-- Отрывок страницы --

Всем известная фраза его «Что мне еще придумать? Лысину позолотить, что ли?» вполне определяет наступившую для него душевную пустоту.
Во время революции Сологубу жилось трудно. Он приглядывался, хотел понять и не понимал.
— Кажется, в их идеях есть что-то гуманное, — говорил он, вспоминая свою униженную юность и сознавая себя «сыном трудящегося народа». — Но нельзя жить с ними, все-таки нельзя!
Еще старался творить из «бабищи грубой», из нелепой жизни своей легенду. Но бабища ухватила цепко.
В одну из последних петербургских зим встречали мы вместе Новый год.
— Что вам пожелать? — спросила я.
— Чтобы все осталось как сейчас. Чтобы ничто не изменилось.
Оказывается, что этот странный человек был счастлив! Но тут же подумалось — боится и предчувствует злое.
Да, лук у Феба вечно золот, но…
Загремели страшные годы. «Бабища румяная и дебелая» измывалась над бледным Рыцарем Смерти. Судорожно цеплялась за жизнь Чеботаревская. Кричала всем, всем, всем: «SOS! Спасите!»
Она уже в самом начале революционных годов была совершенно нервнобольная. Помню, как на одном из заседаний в Академии художеств она вдруг без всякой видимой причины вскрикнула и затопала ногами.
В 1920 году, когда я в Париже лежала больная, в тифу, передали мне записку. На обрывке бумаги, сложенном как гимназическая шпаргалка, спешными сокращенными словами было набросано:
«Умол. помочь похлопоч. визу погибаем. Будьте другом добр, как были всегда. Сол. Чебот.».

Записи с указанием на текст и элементы
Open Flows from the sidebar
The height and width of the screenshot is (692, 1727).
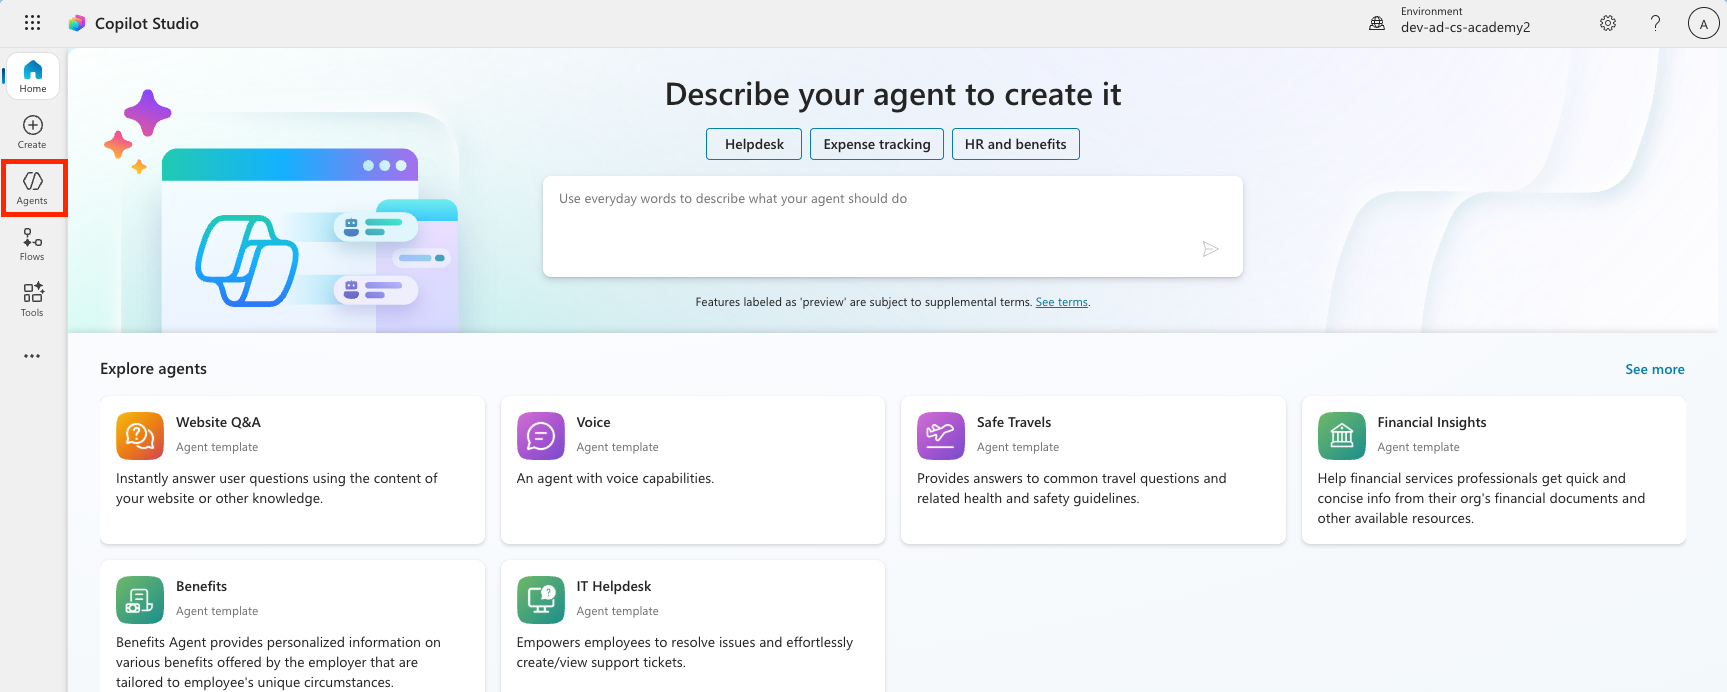pyautogui.click(x=33, y=244)
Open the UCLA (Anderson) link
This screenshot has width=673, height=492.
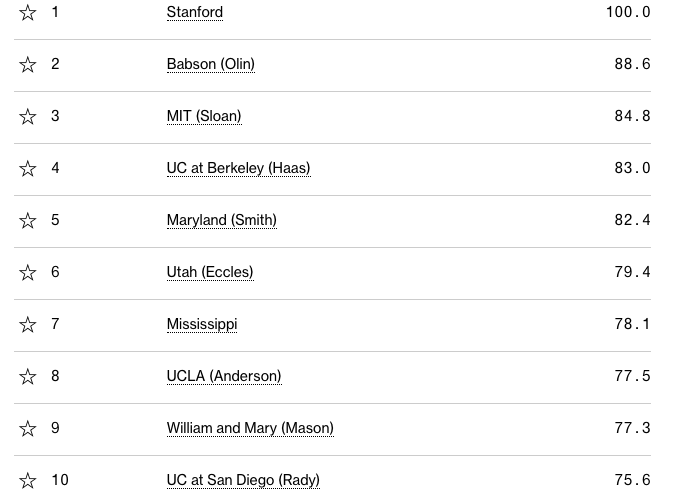click(x=224, y=377)
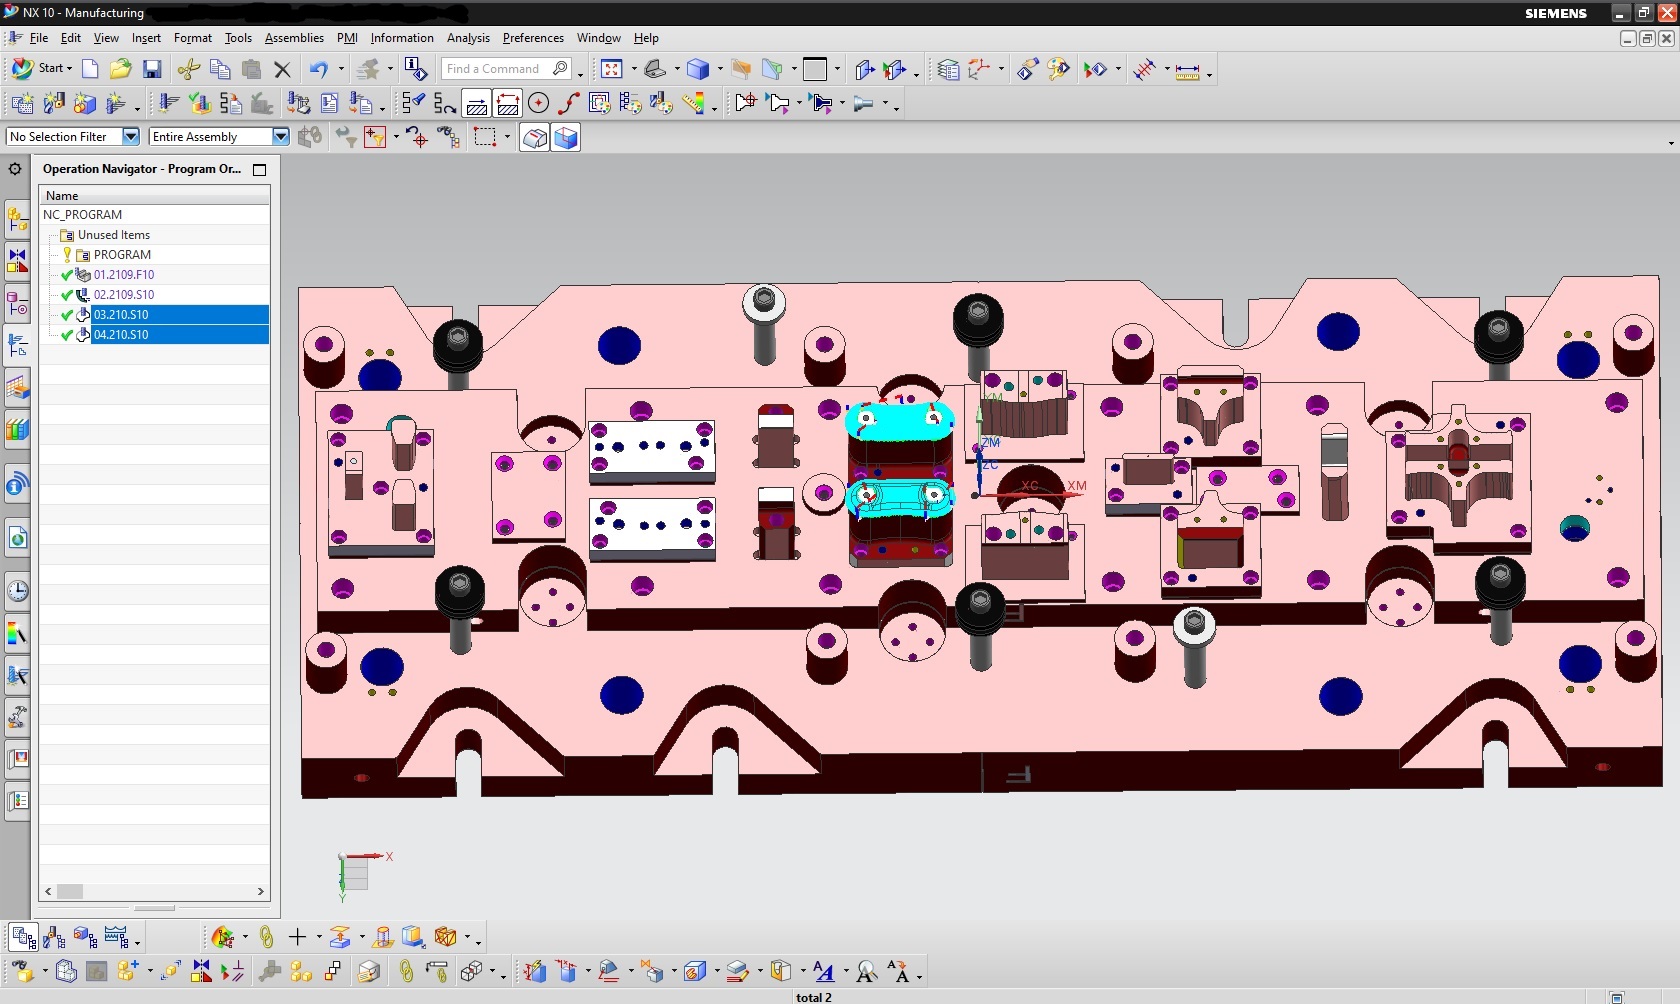Click the Object Information icon

415,69
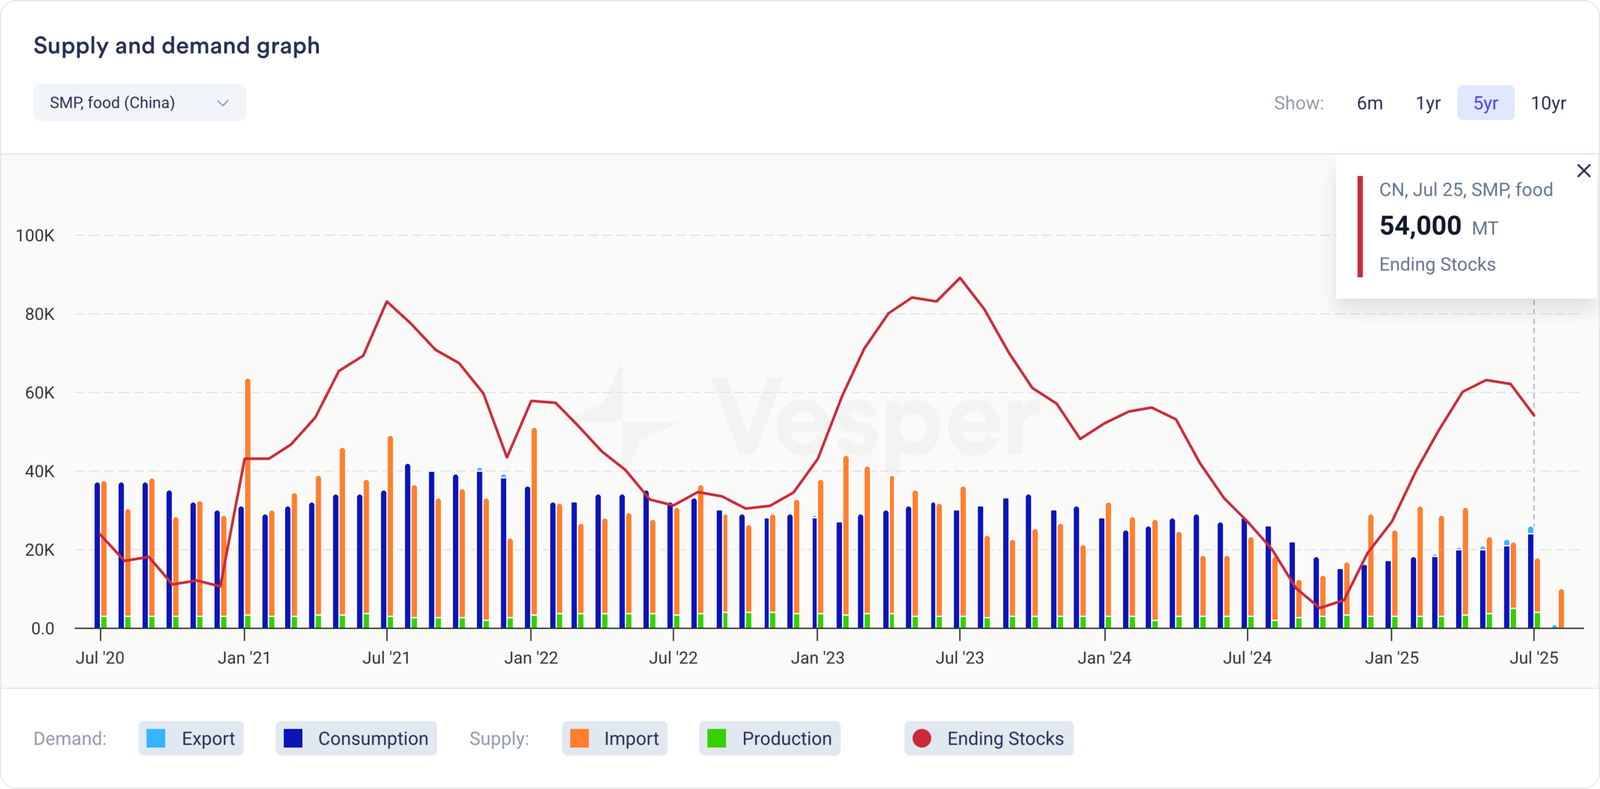Screen dimensions: 1600x789
Task: Click the dropdown chevron arrow
Action: (223, 103)
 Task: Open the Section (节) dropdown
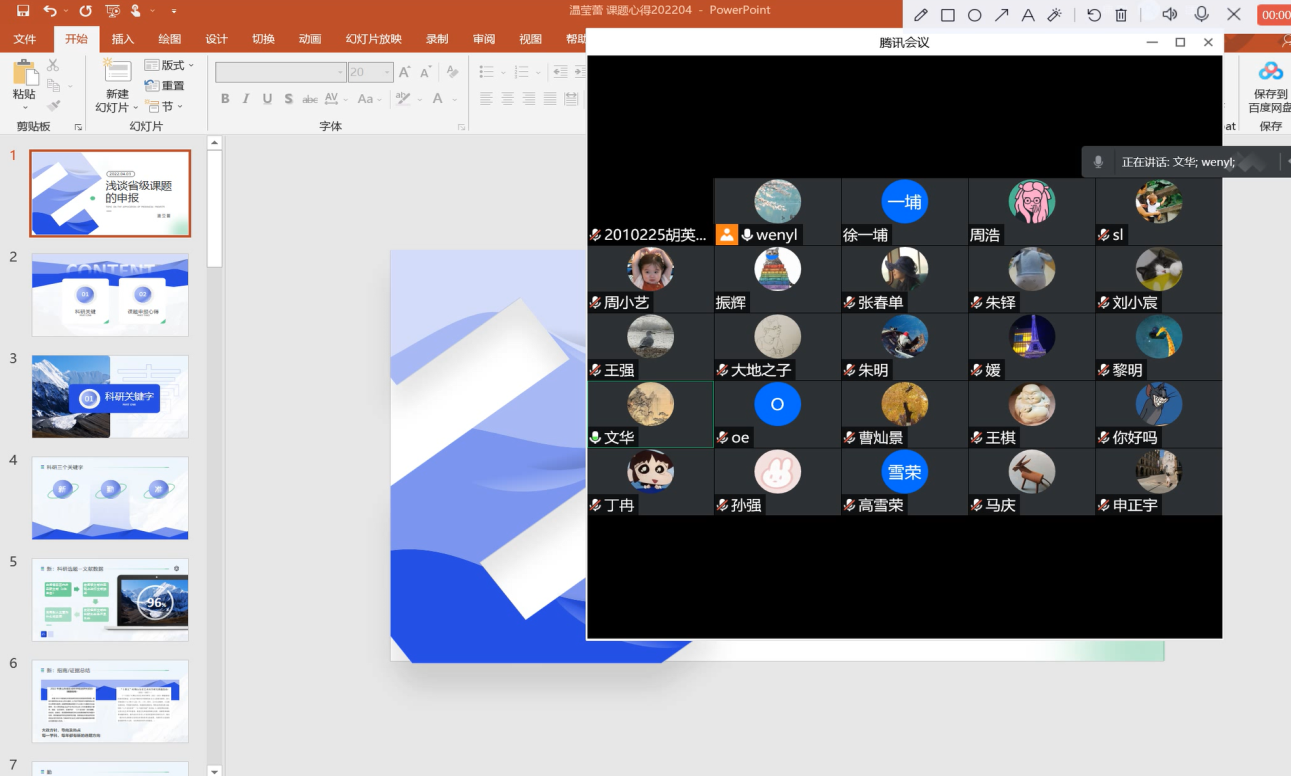coord(180,106)
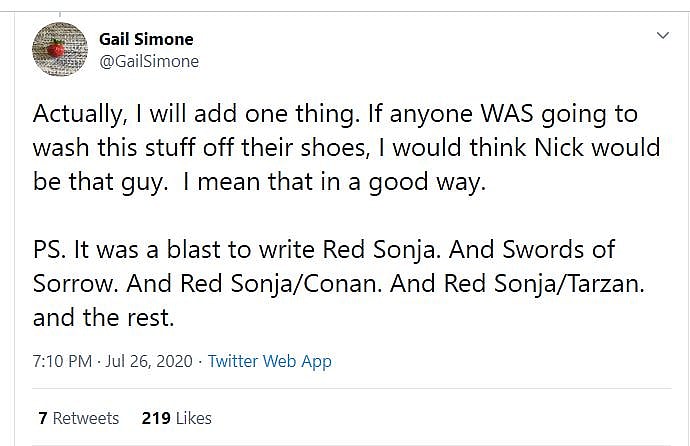
Task: Open the Twitter Web App source link
Action: point(269,361)
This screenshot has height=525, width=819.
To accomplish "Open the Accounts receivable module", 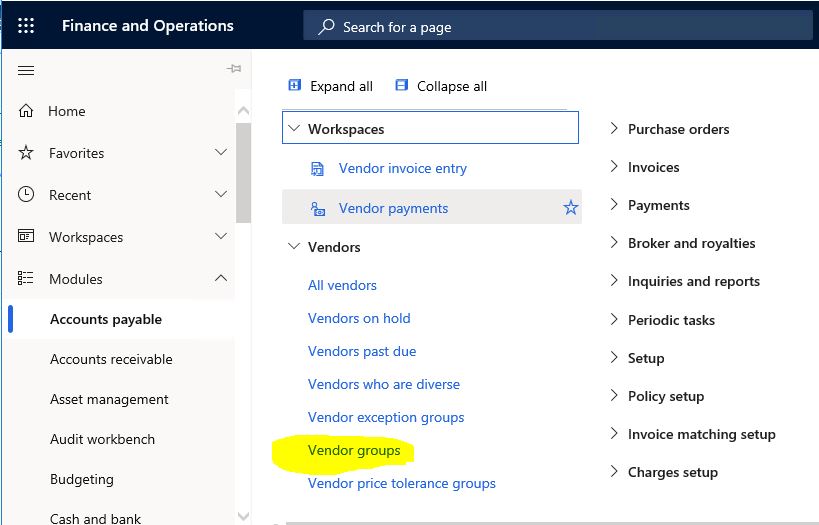I will click(111, 359).
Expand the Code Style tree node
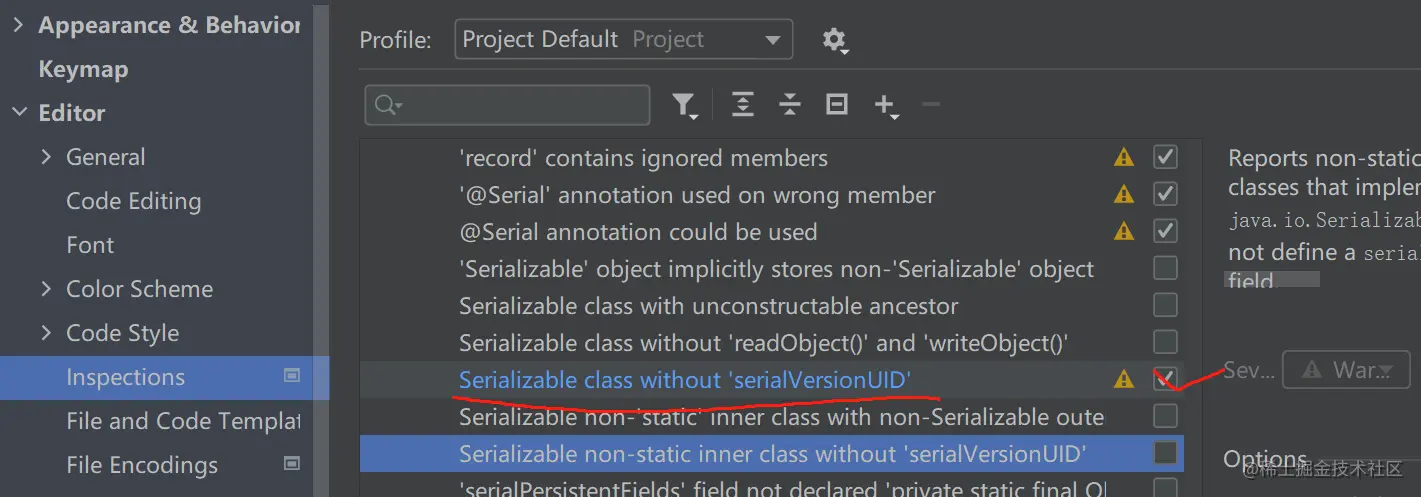Viewport: 1421px width, 497px height. (46, 333)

-- Что нужно сделать --
[a] Перепишите слово в слово часть отрывка о Сологубе от «Да, лук у Феба» до «и затопала ногами.».
[b] Продолжите отрывок о Сологубе, начав сразу после его последней фразы.
Записи здесь не понадобятся.

-- Ответы --
[a]
Да, лук у Феба вечно золот, но…
Загремели страшные годы. «Бабища румяная и дебелая» измывалась над бледным Рыцарем Смерти. Судорожно цеплялась за жизнь Чеботаревская. Кричала всем, всем, всем: «SOS! Спасите!»
Она уже в самом начале революционных годов была совершенно нервнобольная. Помню, как на одном из заседаний в Академии художеств она вдруг без всякой видимой причины вскрикнула и затопала ногами.

[b]
Записка, очевидно, привезенная кем-то в перчатке или зашитая в платье, была от Сологуба и Чеботаревской. Кто ее принес, не выяснилось.
Когда я поправилась, мне сказали, что виза Сологубу и его жене уже давно устроена. Но, как потом оказалось, большевики еще долго не выпускали их. То давали разрешение на выезд, то снова задерживали. Чеботаревская, не выдержав этой пытки, покончила с собой. Она утопилась. Рассказывают легенду, будто труп ее летом прибило к берегу, где на даче жил Сологуб.
После ее смерти началось умирание Сологуба. Он долго умирал, несколько лет. Судьба, дописав повесть его жизни, словно призадумалась перед тем, как поставить последнюю точку.
«День только к вечеру хорош…» — писал он когда-то.
Нет, вечер его жизни не был хорош.
О его душевном состоянии говорят кое-какие дошедшие до нас стихи.
Тяжело и озлобленно уходил он.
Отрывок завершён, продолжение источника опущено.